BEGIN Data for this task
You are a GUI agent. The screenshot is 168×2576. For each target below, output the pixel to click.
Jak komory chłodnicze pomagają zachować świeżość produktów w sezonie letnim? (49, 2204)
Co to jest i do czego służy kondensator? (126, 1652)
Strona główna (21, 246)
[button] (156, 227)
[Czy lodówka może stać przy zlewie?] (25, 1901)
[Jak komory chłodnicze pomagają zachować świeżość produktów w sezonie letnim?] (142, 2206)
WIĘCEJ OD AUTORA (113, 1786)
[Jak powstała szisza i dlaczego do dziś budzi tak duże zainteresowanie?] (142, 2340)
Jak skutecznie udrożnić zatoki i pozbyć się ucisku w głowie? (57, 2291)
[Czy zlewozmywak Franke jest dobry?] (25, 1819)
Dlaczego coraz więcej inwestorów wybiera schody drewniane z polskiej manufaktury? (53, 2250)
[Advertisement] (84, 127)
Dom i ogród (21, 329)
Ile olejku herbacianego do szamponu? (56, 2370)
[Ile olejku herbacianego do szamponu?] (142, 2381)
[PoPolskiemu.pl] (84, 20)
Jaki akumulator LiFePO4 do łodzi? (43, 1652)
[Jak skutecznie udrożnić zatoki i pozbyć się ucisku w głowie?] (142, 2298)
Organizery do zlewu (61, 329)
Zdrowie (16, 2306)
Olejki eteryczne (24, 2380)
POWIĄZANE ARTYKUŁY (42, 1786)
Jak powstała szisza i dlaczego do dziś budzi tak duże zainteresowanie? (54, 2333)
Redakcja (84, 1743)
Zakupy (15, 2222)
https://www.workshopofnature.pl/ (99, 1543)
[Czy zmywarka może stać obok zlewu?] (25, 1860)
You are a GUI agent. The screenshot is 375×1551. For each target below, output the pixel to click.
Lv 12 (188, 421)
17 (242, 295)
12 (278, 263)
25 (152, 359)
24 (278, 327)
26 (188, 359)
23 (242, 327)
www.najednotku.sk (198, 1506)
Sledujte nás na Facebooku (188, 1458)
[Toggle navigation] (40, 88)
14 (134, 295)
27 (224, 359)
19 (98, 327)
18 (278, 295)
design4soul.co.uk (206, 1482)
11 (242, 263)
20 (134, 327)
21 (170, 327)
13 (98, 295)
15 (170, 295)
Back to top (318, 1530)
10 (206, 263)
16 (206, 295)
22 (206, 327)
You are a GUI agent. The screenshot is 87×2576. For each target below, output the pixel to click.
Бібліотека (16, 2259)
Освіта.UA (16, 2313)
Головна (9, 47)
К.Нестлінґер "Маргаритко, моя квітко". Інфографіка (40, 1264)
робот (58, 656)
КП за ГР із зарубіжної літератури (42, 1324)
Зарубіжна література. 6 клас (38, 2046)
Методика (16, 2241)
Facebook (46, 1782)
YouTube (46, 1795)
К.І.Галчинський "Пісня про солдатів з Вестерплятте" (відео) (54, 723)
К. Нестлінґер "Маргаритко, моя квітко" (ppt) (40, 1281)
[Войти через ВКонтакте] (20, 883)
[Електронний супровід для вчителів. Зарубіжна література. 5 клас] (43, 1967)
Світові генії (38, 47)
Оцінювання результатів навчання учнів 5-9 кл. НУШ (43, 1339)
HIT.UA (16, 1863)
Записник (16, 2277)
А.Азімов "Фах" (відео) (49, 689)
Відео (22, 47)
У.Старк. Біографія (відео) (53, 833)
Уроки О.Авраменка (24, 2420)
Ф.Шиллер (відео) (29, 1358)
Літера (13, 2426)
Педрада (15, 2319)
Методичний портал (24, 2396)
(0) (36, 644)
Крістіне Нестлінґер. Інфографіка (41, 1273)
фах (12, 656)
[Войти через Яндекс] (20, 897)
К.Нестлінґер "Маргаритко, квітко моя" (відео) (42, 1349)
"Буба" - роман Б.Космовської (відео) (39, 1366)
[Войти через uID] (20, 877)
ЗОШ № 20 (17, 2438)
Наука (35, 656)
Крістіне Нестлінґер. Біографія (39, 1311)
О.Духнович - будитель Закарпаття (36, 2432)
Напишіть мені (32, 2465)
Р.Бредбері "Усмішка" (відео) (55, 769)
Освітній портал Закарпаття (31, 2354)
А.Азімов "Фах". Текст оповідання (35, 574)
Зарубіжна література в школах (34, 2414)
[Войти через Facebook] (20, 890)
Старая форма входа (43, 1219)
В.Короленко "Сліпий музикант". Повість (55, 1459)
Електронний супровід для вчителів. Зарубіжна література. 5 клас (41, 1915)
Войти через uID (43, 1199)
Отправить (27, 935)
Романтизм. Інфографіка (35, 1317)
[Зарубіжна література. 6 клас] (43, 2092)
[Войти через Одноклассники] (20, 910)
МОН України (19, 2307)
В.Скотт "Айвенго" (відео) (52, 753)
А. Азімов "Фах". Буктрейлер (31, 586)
END Data for this task
| Exercise goal |
Your answer must be every line from the listing above that holds the string "produktów".

| Response |
Jak komory chłodnicze pomagają zachować świeżość produktów w sezonie letnim? (49, 2204)
[Jak komory chłodnicze pomagają zachować świeżość produktów w sezonie letnim?] (142, 2206)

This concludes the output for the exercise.